Moving to Majorca in the mid-1950s, Saint Phalle was taken by the shimmering universe of Gaudí and began similarly using sculpture to imagine new shapes the world could take. Her famed voluptuous, jazzy Nana sculptures from the 1960s, for example, celebrated the free and unrestrained female figure. They were glorious rejections of the serious pressures Saint Phalle felt to conform to beauty standards, and a way to imagine a world where these relentless standards didn’t reign. 
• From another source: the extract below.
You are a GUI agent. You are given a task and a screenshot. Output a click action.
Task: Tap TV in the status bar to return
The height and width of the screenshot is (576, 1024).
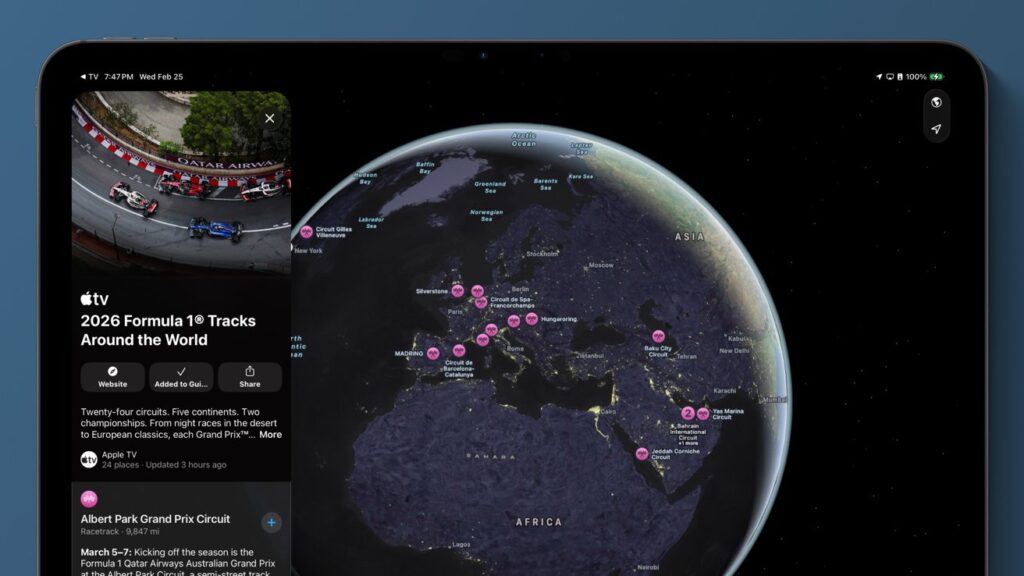tap(91, 74)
Once she’d left her first husband in the mid-1960s, Saint Phalle then married fellow artist Jean Tinguely in the 70s, beginning what would become a fraught yet inspiring and collaborative relationship that saw the pair nicknamed the Bonnie and Clyde of the art-world. After a lifetime entrenched in Europe and its sensibility, Saint Phalle eventually moved to California in 1994, where she died in 2002 after spending the latter half of the 20th century working on public art projects, and donating her pieces to various museums across the globe.
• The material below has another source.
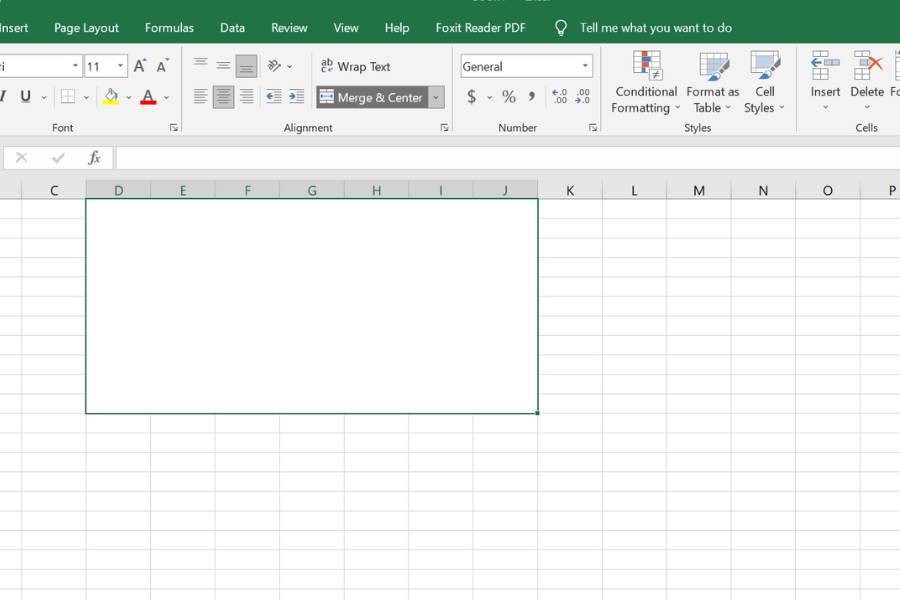Open Conditional Formatting options
The height and width of the screenshot is (600, 900).
[x=646, y=83]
What? Saint Phalle’s work has long been informed by sculpture – even her early works, bound to canvas, would use contorted chicken wire, papier mâché and found objects to explode from the surface. These pieces often depicted archetypal female figures, from looming brides covered in knotted lace to motherly earth goddesses with tangled manes.
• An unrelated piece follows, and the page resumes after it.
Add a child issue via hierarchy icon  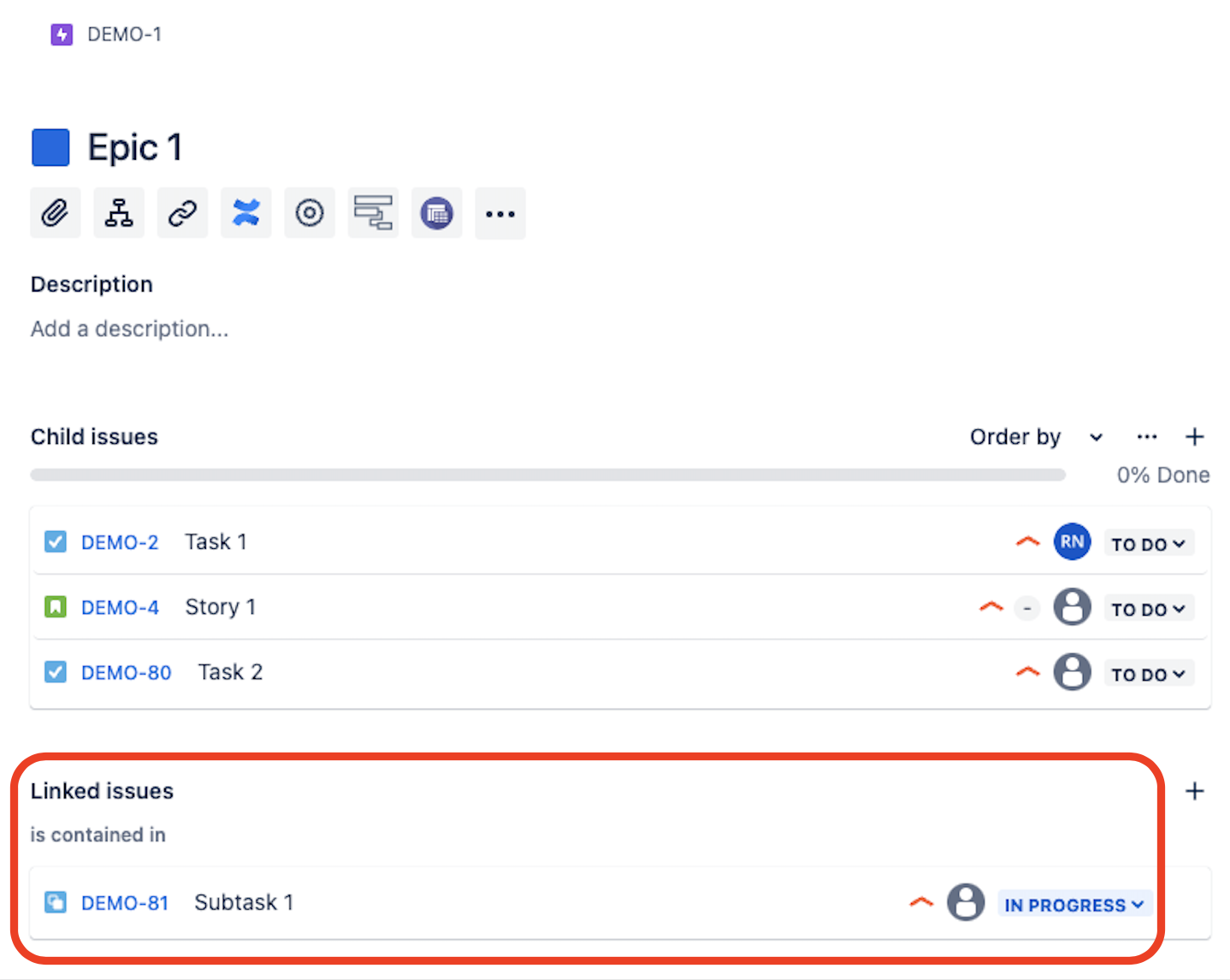tap(119, 213)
Her first hit came about through her shooting paintings, for which Saint Phalle fixed bags filled with paint onto canvases with white plaster before aiming at them with a gun. There was something rebelliously incongruous about the image of Saint Phalle, dressed all in white with a beautifully made-up face and hair, firing at these dusty depictions of men in suits and baby dolls.  

In 1966, Saint Phalle collaborated with Tinguely on a large-scale sculptural installation, a giant ‘she-cathedral’ called Hon-en-Katedrall for Moderna Museet in Stockholm, Sweden. This rainbow-coloured reclining figure recalled the joyful, celebratory Nana sculptures that the artist is most often remembered for, but this Nana also had a door-sized opening between her legs for visitors to enter.

While these free-spirited Nanas are Saint Phalle’s hallmark, some works from the period took darker turns too – surreal films that eerily related to sinister memories and dwelled on nightmarish, intimate themes.

In 1979, Saint Phalle drew on the luscious worlds of Gaudí and other mosaicked public spaces, deciding to create her own sculpture park. Acquiring land in Tuscany, she set to work on her sparkling sculptures inspired by tarot cards, eventually forming a luminous, elusive space of shocking pink and looming, creamy ghosts. This immense project then informed a series of demented playgrounds designed by Saint Phalle in the latter half of the 20th century, deftly combining her free-wheeling imagination with environmentalist themes.

Her career ended much as it had begun, with illuminating yet rebellious energy that had Saint Phalle transforming environments around her into something spectacularly Other. What started as a flash of red on leaves as a child became flamboyant Nanas in Spanish gardens and city streets; Saint Phalle dressed the world in visions from the unconscious but also transformative glowing tiles, shimmering stones and speckles of rainbow paint.

Why? Je Suis Une Vache Suisse opens on June 17 at Omer Tiroche Contemporary Art Gallery in London, and it brings together previously unseen or relatively unknown work by Saint Phalle. It includes a menagerie of mythical animal sculptures and works on paper, all of which emphasise her enchanting and imaginative engagement with the natural world.

Niki de Saint Phalle, Je Suis Une Vache Suisse runs until September 10, 2016 at Omer Tiroche Contemporary Art Gallery in London.